Advanced Usage - Standard "Intuitive" Response Mode
import torch
from transformers import AutoTokenizer, AutoModelForCausalLM
import flash_attn
import time
tokenizer = AutoTokenizer.from_pretrained("NousResearch/DeepHermes-3-Llama-3-3B-Preview")
model = AutoModelForCausalLM.from_pretrained(
"NousResearch/DeepHermes-3-Llama-3-3B-Preview",
torch_dtype=torch.float16,
device_map="auto",
attn_implementation="flash_attention_2",
)
messages = [
{
"role": "system",
"content": "You are Hermes, an AI assistant"
},
{
"role": "user",
"content": "What are the most interesting things to do in Paris?"
}
]
input_ids = tokenizer.apply_chat_template(messages, tokenize=True, add_generation_prompt=True, return_tensors='pt').to("cuda")

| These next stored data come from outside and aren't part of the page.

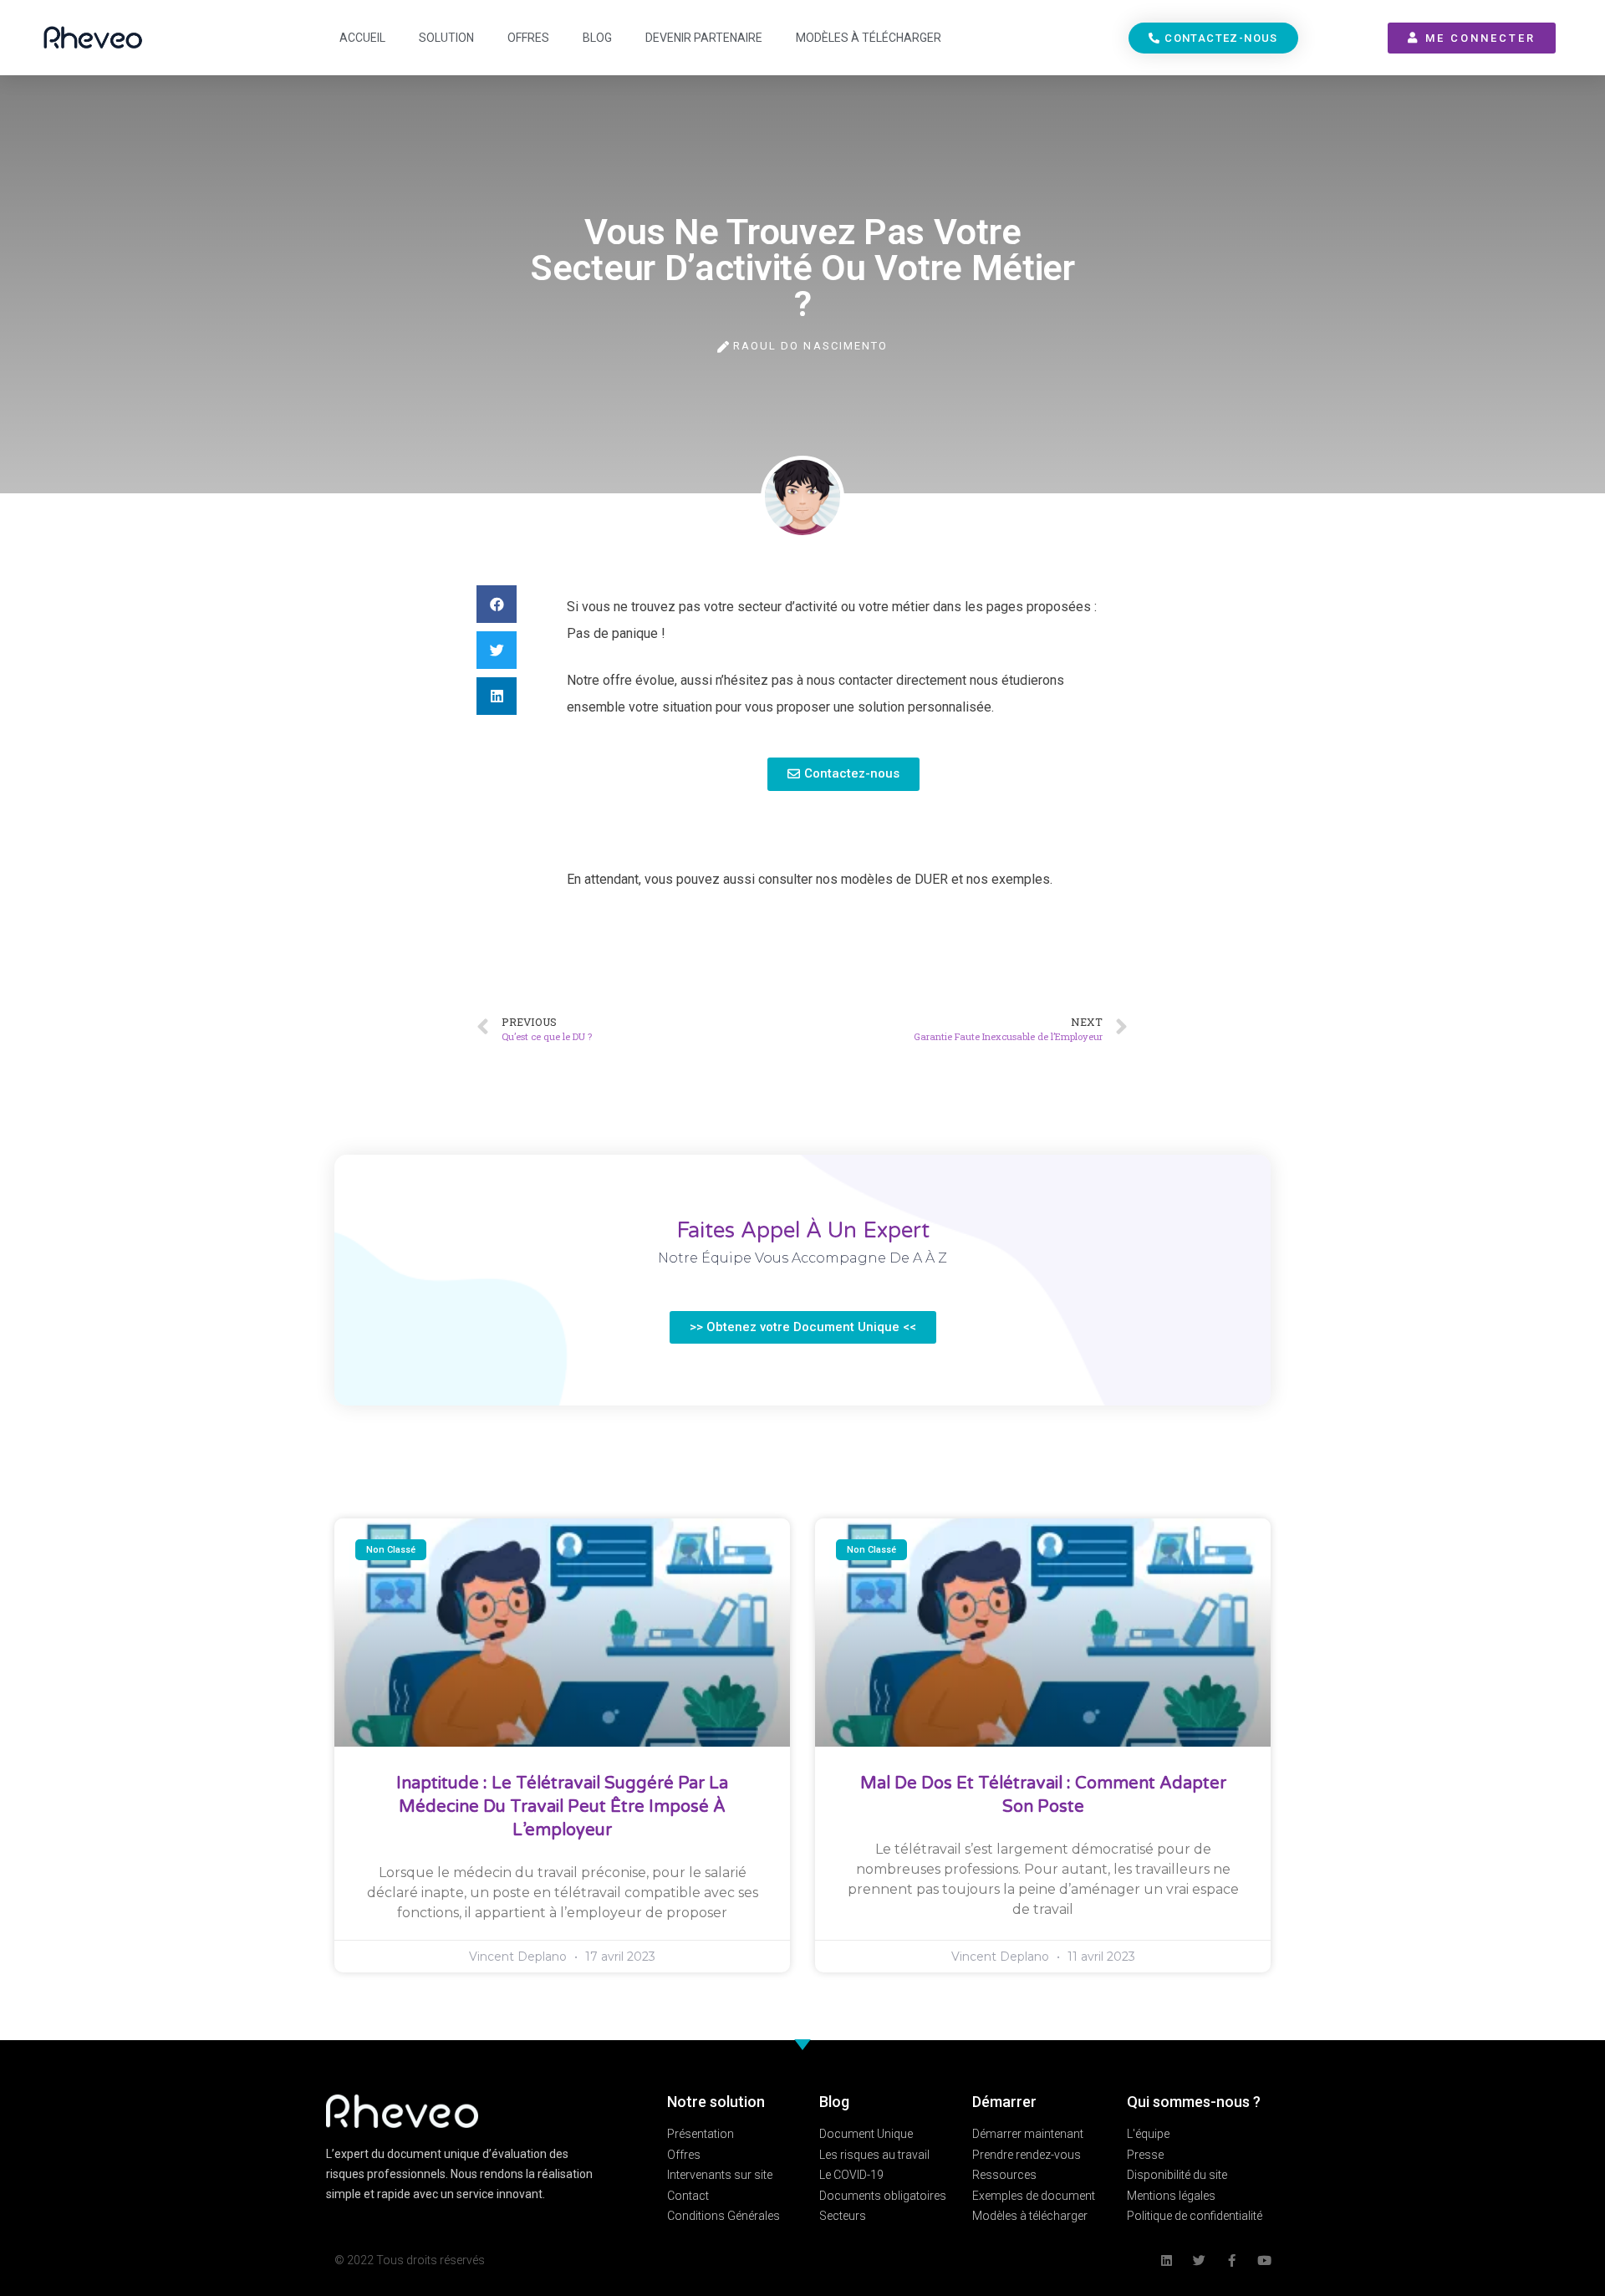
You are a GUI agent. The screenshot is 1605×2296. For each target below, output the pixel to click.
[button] (1213, 38)
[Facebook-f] (1231, 2260)
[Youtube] (1264, 2260)
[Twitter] (1199, 2260)
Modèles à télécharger (868, 37)
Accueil (362, 37)
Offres (528, 37)
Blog (597, 37)
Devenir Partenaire (703, 37)
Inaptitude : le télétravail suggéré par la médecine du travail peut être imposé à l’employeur (562, 1806)
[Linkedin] (1166, 2260)
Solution (446, 37)
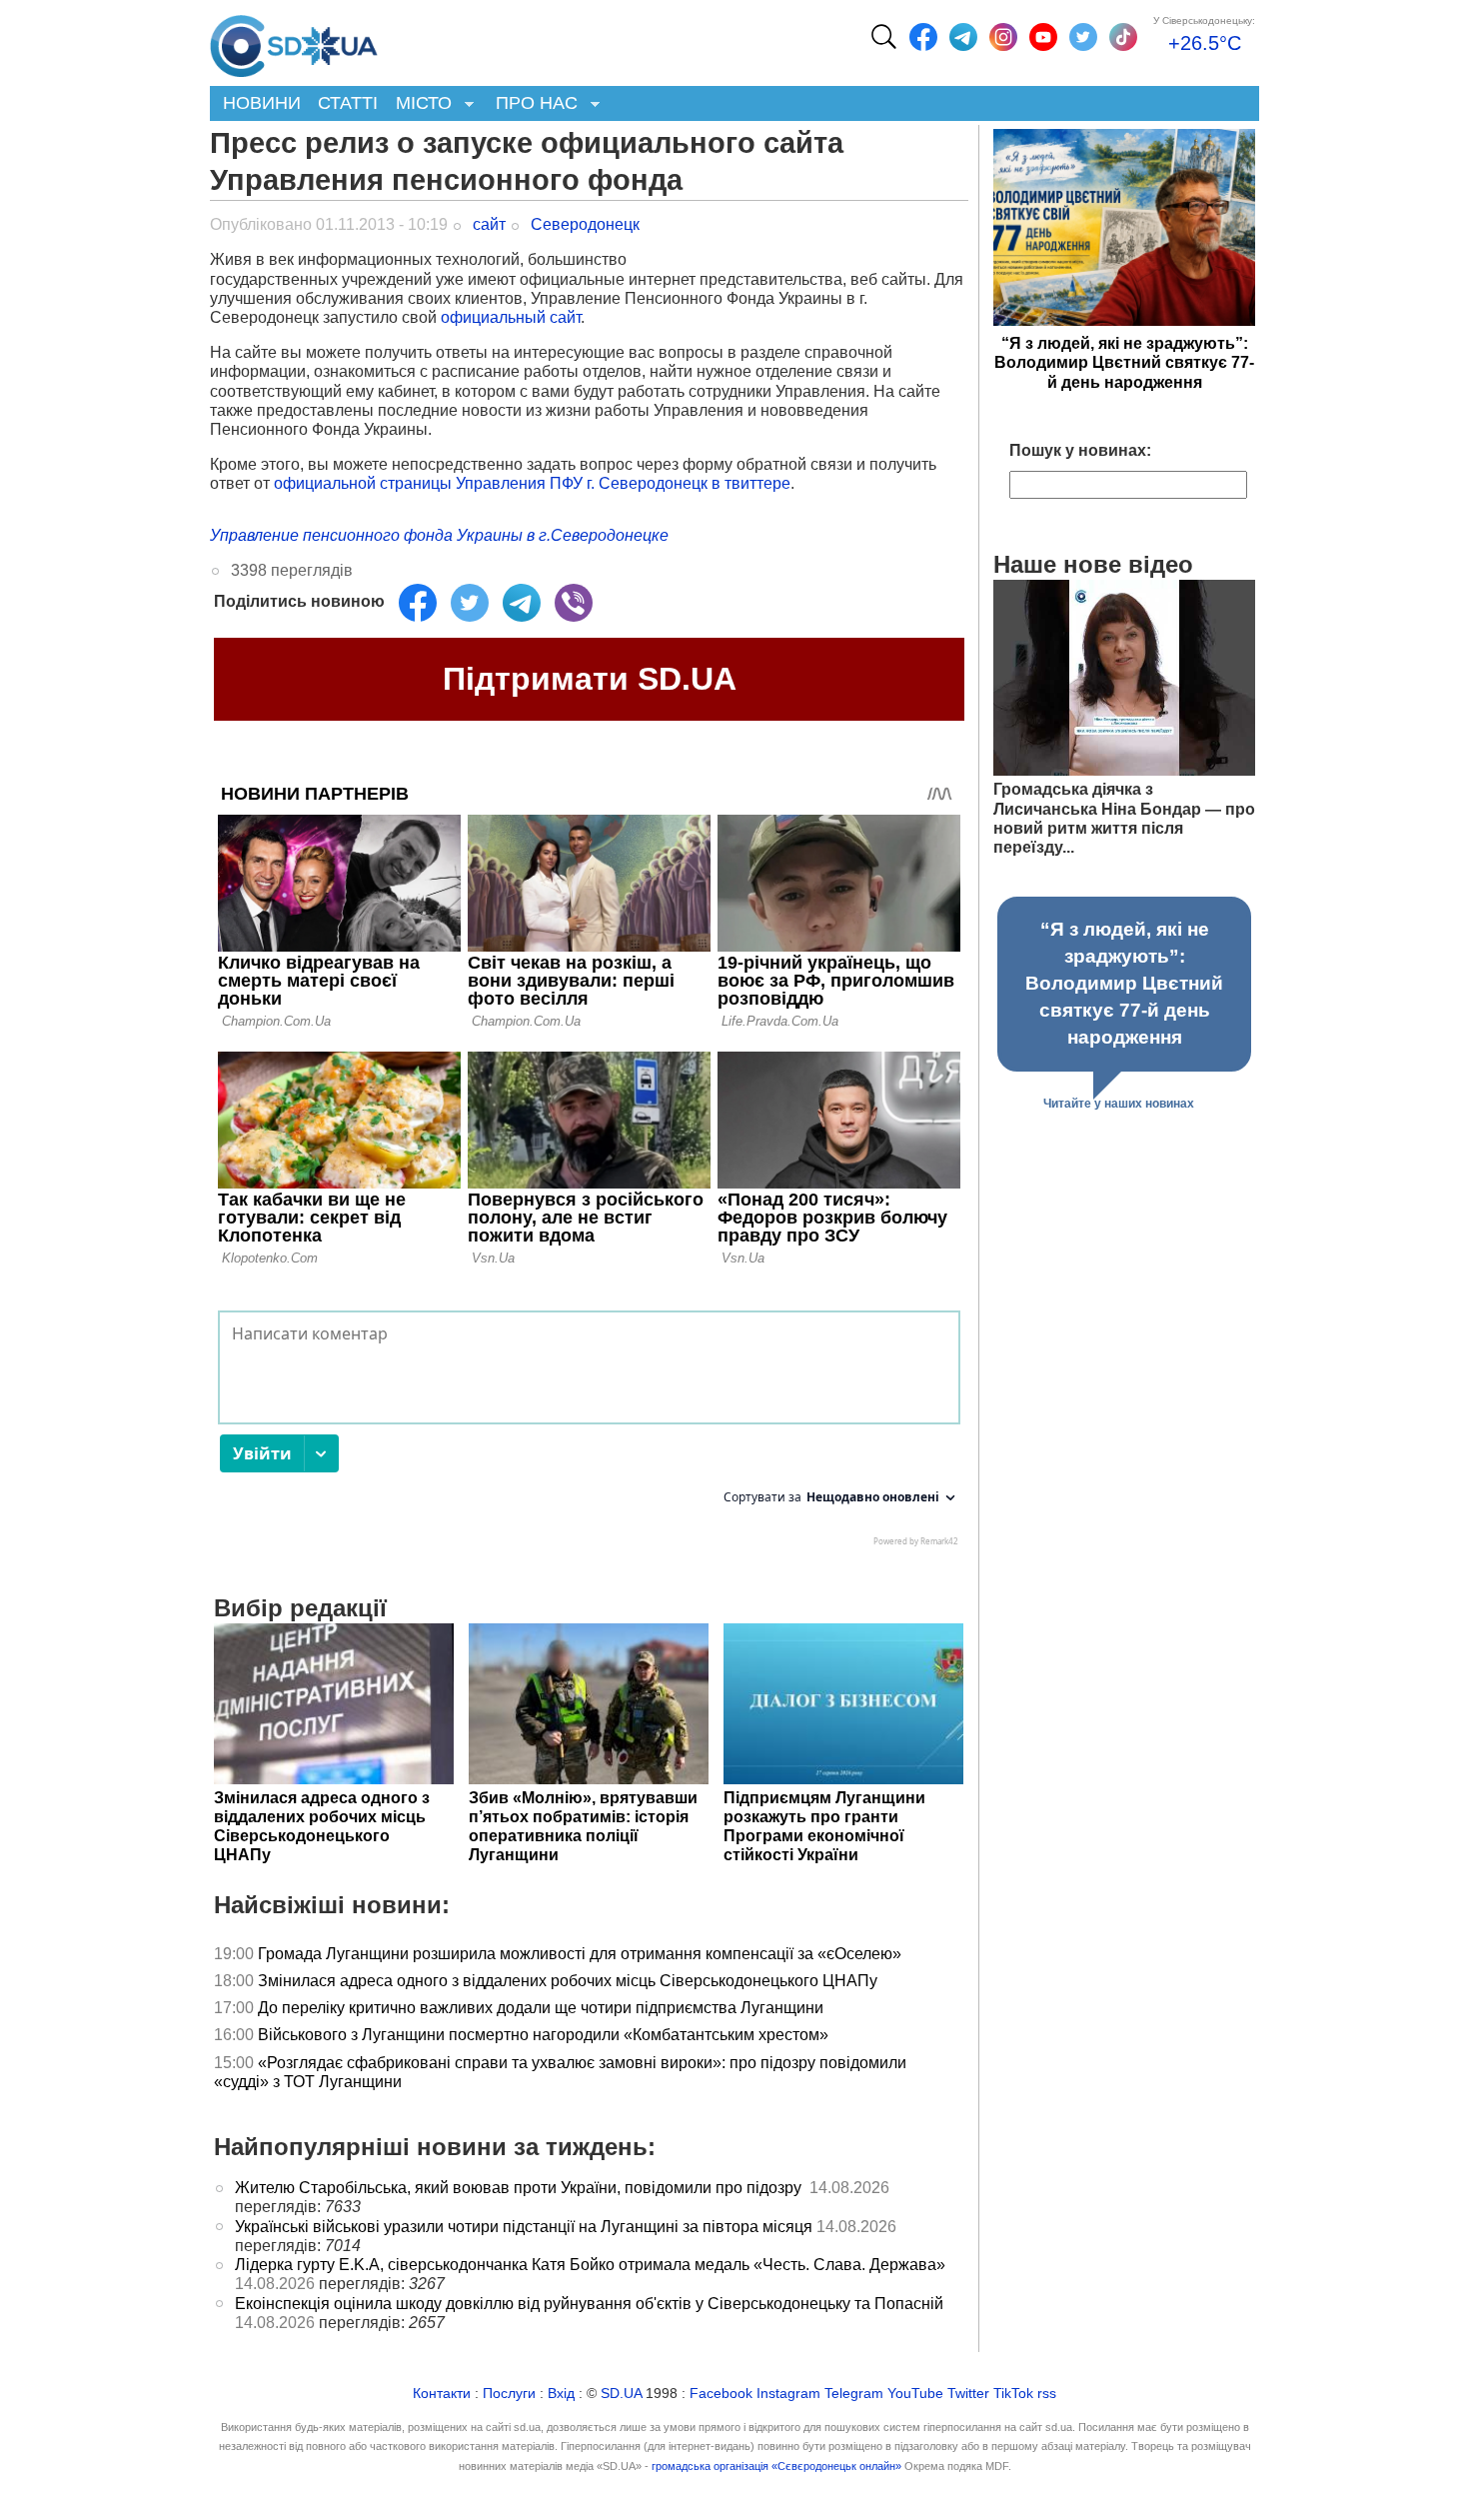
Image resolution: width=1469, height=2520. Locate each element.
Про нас (532, 104)
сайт (489, 224)
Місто (419, 104)
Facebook (721, 2393)
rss (1046, 2393)
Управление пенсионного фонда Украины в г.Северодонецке (439, 535)
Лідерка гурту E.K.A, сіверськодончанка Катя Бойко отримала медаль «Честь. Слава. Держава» (590, 2264)
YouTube (915, 2393)
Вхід (561, 2393)
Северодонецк (585, 224)
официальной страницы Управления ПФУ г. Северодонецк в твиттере (532, 483)
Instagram (788, 2393)
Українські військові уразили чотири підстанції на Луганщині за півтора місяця (523, 2226)
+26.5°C (1204, 43)
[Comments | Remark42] (589, 1433)
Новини (262, 103)
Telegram (853, 2393)
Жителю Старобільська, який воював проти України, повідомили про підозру (520, 2187)
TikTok (1013, 2393)
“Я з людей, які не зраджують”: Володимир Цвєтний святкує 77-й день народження (1124, 362)
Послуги (509, 2393)
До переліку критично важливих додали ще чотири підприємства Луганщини (542, 2007)
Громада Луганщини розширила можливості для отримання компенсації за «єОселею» (579, 1953)
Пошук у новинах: (1080, 450)
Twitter (968, 2393)
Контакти (442, 2393)
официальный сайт (511, 317)
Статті (348, 103)
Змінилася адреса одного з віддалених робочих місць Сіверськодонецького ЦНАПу (569, 1980)
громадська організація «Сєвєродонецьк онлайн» (776, 2466)
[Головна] (294, 41)
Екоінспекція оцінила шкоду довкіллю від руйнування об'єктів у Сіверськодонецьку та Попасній (589, 2303)
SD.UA (621, 2393)
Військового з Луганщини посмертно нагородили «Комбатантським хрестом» (543, 2034)
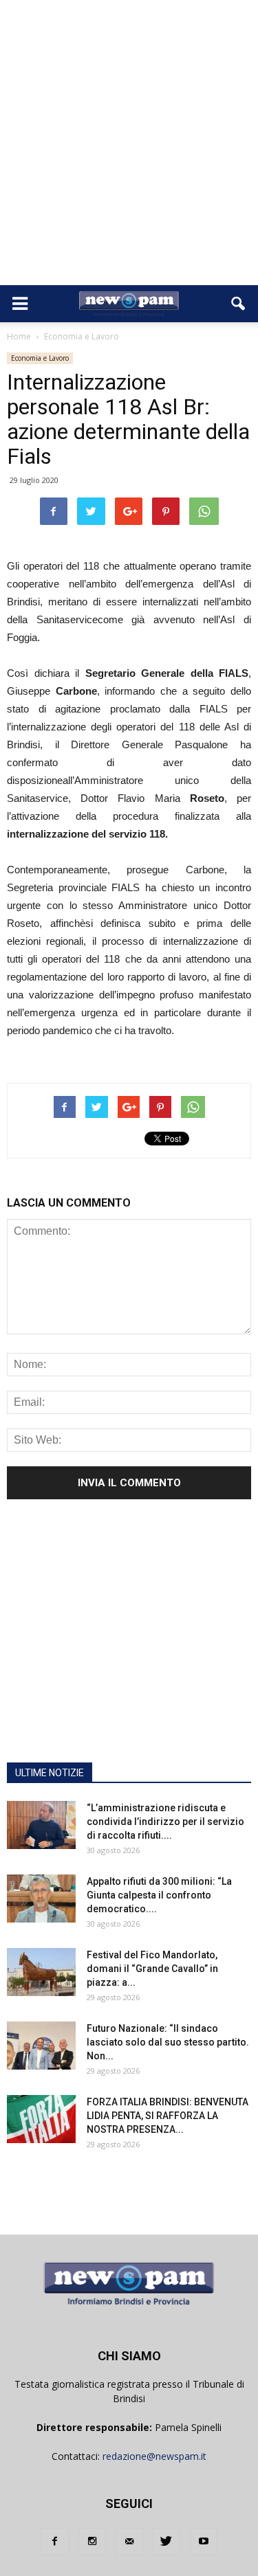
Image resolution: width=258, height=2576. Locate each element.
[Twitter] (166, 2541)
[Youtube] (203, 2541)
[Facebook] (55, 2541)
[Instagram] (92, 2541)
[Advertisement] (129, 149)
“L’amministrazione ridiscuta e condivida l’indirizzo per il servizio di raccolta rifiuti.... (165, 1821)
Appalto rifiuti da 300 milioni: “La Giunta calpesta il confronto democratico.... (159, 1895)
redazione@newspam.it (154, 2456)
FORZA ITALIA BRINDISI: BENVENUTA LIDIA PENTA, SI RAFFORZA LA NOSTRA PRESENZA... (167, 2115)
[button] (238, 303)
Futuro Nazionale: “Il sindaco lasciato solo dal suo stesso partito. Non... (168, 2042)
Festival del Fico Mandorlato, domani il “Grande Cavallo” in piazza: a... (152, 1968)
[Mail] (129, 2541)
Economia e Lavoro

generated_ids = model.generate(input_ids, max_new_tokens=2500, temperature=0.8, repetition_penalty=1.1, do_sample=True, eos_token_id=tokenizer.eos_token_id)
print(f"Generated Tokens: {generated_ids.shape[-1:]}")
response = tokenizer.decode(generated_ids[0], skip_special_tokens=True, clean_up_tokenization_space=True)
print(f"Response: {response}")
VLLM Inference
After pip install vllm
, you can run the model with vLLM in your terminal:
vllm serve NousResearch/DeepHermes-3-Llama-3-3B-Preview
You can then use the model over API using the OpenAI library, just like calling OpenAI's API.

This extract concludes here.